* PROBLEMA PROPOSTO
Indique se cada afirmação a seguir concorda com o trecho sobre Kafka, respondendo sim ou não e citando entre aspas as palavras do trecho que decidem a resposta. 1. Kafka afirma não ser nada além de literatura. 2. As relações de dominação são quase sempre vistas pelos olhos do dominante. 3. O pai de Kafka tinha uma percepção positiva da atividade literária.

* TRECHO SELECIONADO
▼
Ao longo de toda sua trajetória de escrita, Franz Kafka se pergunta, também, sobre o processo, o status e a função da criação literária. Enquanto escritor por vocação, que faz da literatura uma prioridade existencial (“Não sou nada além de literatura”), contrariada às vezes pela “segunda profissão” ou pelos projetos de casamento e pela percepção paterna negativa dessa atividade, Kafka se pergunta, em suas obras, sobre o próprio processo da criação literária e sobre os tormentos do criador, sobre o sentido de tal atividade, sobre as origens e as razões de um interesse pela literatura, sobre o lugar social do escritor, sua função, ou mesmo sua missão. De onde vem a inspiração literária? Quais lutas se deve lutar para conseguir tirar de si algumas verdades? Por que praticar uma atividade tão solitária e incompreensível aos olhos de muitos? Vale a pena deixar passar todos os prazeres da existência e sacrificar a vida sob o risco de sequer conhecer as alegrias do reconhecimento literário? Qual o lugar da literatura e do escritor no mundo? Para que servem?

Enfim, Kafka interpreta e decifra continuamente as relações de dominação, dentre as quais encontram-se, evidentemente, as relações pai/filho, mas também as relações superior hierárquico/subordinado, patrão/empregado, mestre/servente, rico/pobre, pessoa célebre/desconhecida, forte/fraco, extrovertido/introvertido. Essas relações de dominação são quase sempre vistas pelos olhos do dominado, mostrando a contribuição que este - com seu sentimento de culpa, sua propensão à autodepreciação, sua tendência à autopunição como antecipação pela aprovação esperada, sua disposição à espera ilimitada etc. - leva à persistência de sua condição.
▲
* REGISTROS FORNECIDOS
▼
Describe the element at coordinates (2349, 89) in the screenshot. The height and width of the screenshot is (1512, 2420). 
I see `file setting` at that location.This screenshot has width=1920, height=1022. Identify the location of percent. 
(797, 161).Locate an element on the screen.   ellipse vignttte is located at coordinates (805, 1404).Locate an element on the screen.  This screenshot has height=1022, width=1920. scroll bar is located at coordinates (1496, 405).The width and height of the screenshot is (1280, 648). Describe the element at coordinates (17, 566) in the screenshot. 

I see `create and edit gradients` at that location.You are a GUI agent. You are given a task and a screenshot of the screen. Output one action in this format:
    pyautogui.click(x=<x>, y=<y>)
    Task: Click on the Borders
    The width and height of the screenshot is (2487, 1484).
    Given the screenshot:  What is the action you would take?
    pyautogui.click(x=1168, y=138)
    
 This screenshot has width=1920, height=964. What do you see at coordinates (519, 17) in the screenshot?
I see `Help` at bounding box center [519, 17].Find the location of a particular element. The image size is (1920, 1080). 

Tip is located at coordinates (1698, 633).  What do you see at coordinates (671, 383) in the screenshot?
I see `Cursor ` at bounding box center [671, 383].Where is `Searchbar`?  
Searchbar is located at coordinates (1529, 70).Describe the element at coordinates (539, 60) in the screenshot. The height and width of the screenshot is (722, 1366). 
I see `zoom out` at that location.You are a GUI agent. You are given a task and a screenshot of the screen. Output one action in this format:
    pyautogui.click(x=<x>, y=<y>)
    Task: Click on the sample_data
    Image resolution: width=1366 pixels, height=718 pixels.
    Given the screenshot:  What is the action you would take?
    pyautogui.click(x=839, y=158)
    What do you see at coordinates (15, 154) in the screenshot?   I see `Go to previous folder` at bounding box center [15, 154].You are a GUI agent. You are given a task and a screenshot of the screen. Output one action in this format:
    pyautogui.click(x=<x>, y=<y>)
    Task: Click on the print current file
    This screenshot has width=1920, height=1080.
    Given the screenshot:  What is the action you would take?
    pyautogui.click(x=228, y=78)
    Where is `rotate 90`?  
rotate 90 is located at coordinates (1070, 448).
▲
* SOLUÇÃO DO EXERCÍCIO
1. Sim: “Não sou nada além de literatura”.
2. Não: “Essas relações de dominação são quase sempre vistas pelos olhos do dominado”.
3. Não: “pela percepção paterna negativa dessa atividade”.